Start of Material provided

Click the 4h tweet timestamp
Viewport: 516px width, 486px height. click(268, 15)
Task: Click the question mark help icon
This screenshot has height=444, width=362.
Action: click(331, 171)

End of Material provided

Directions.
The records above must be transcribed line for line, exactly.

Result of this task.
Click the 4h tweet timestamp
Viewport: 516px width, 486px height. click(268, 15)
Task: Click the question mark help icon
This screenshot has height=444, width=362.
Action: click(331, 171)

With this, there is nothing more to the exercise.